Archaeological site in the Jerusalem Governorate

Khirbet Almit is an archaeological site in the West Bank, occupied from the Middle Bronze Age to the Ottoman period. It is located in the Judaean Desert about 4 km northeast of Mount Scopus and about 1.5 km northeast of 'Anata. The site is situated on the top of two peaks of one hill at an altitude of 638 meters above sea level, near Nahal Zimri and on the border of the Nahal Prat Nature Reserve.

== Excavation history ==
The site of Khirbet Almit has been excavated several times. Rescue excavations were conducted in the years 1973, 1981, and 1999, in various areas in the site.

== Archeology ==
The center of the site is on the southwestern peak, where there are remains of buildings, a hiding complex dating to the Bar Kokhba Revolt, residential and storage caves, rock-cut tombs and additional graves, water cisterns, and terraces. Excavations has also found Yehud coins.

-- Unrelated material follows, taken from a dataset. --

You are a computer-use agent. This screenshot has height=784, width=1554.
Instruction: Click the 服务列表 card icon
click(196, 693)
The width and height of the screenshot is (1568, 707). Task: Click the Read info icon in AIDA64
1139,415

Apart from the excavated caves, the surveyors noted a burial cave on the western slope with five steps at its entrance. Inside the cave, there is a small hall with a small burial chamber, which includes four niches. Near the burial cave, there is a columbarium cave with about 70 niches. In the northwestern part of the peak, two water cisterns are carved into the chalk rock. To the south of them are the remains of a winepress, including a treading floor, a collection pit, and a section of mosaic.

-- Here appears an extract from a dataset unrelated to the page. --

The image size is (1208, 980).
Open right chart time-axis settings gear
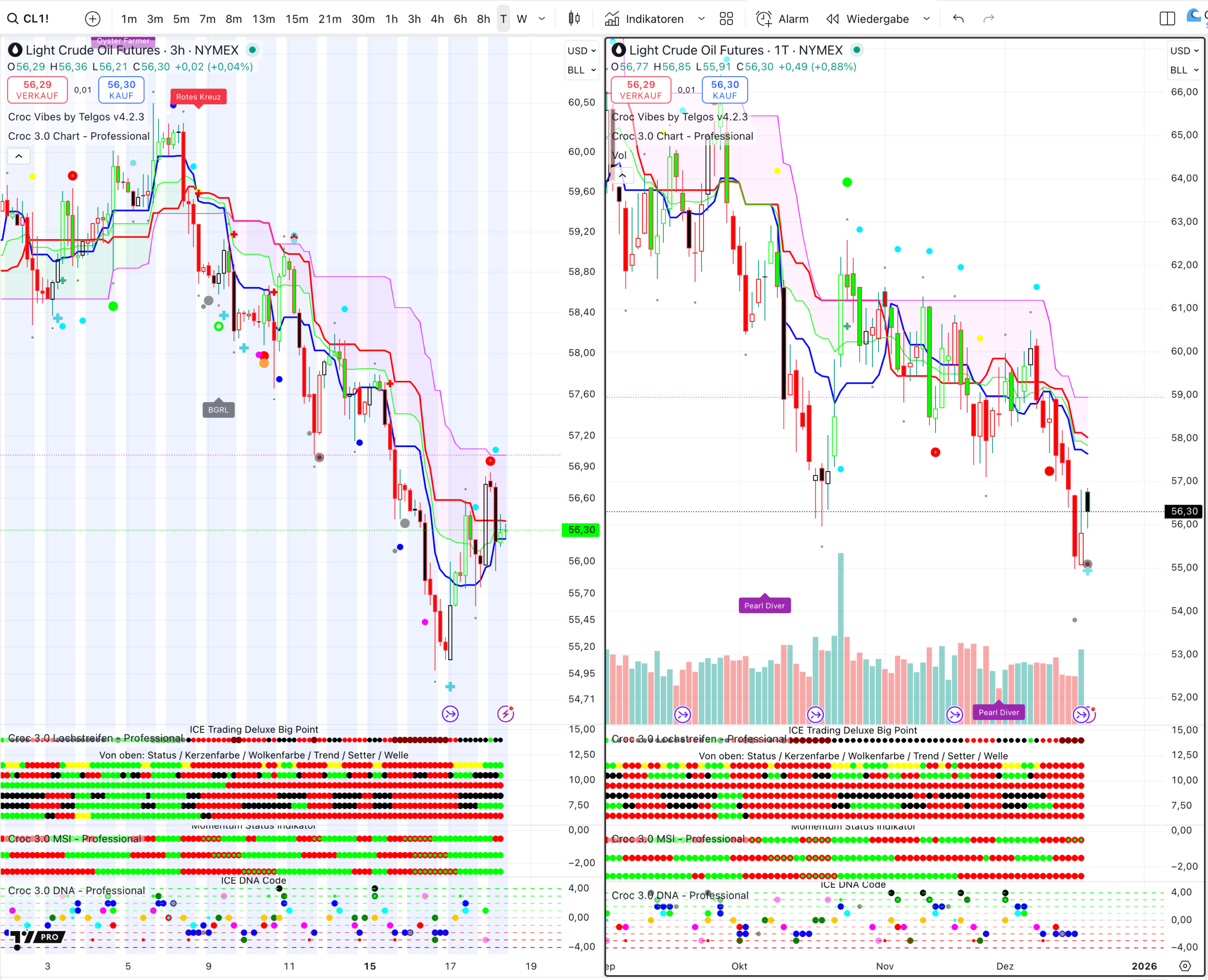click(1185, 966)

At the top of the peak is a square structure with 4 meters long walls. In the northeastern part at the top of the peak, there is an industrial underground complex that had several agricaltural uses, including an oil press.

To the south of the southwestern peak is the tomb of Sheikh 'Abd es-Sallam, a Muslim saint who migrated from Morocco and founded the village of 'Anata. Next to this tomb are modern Arab graves.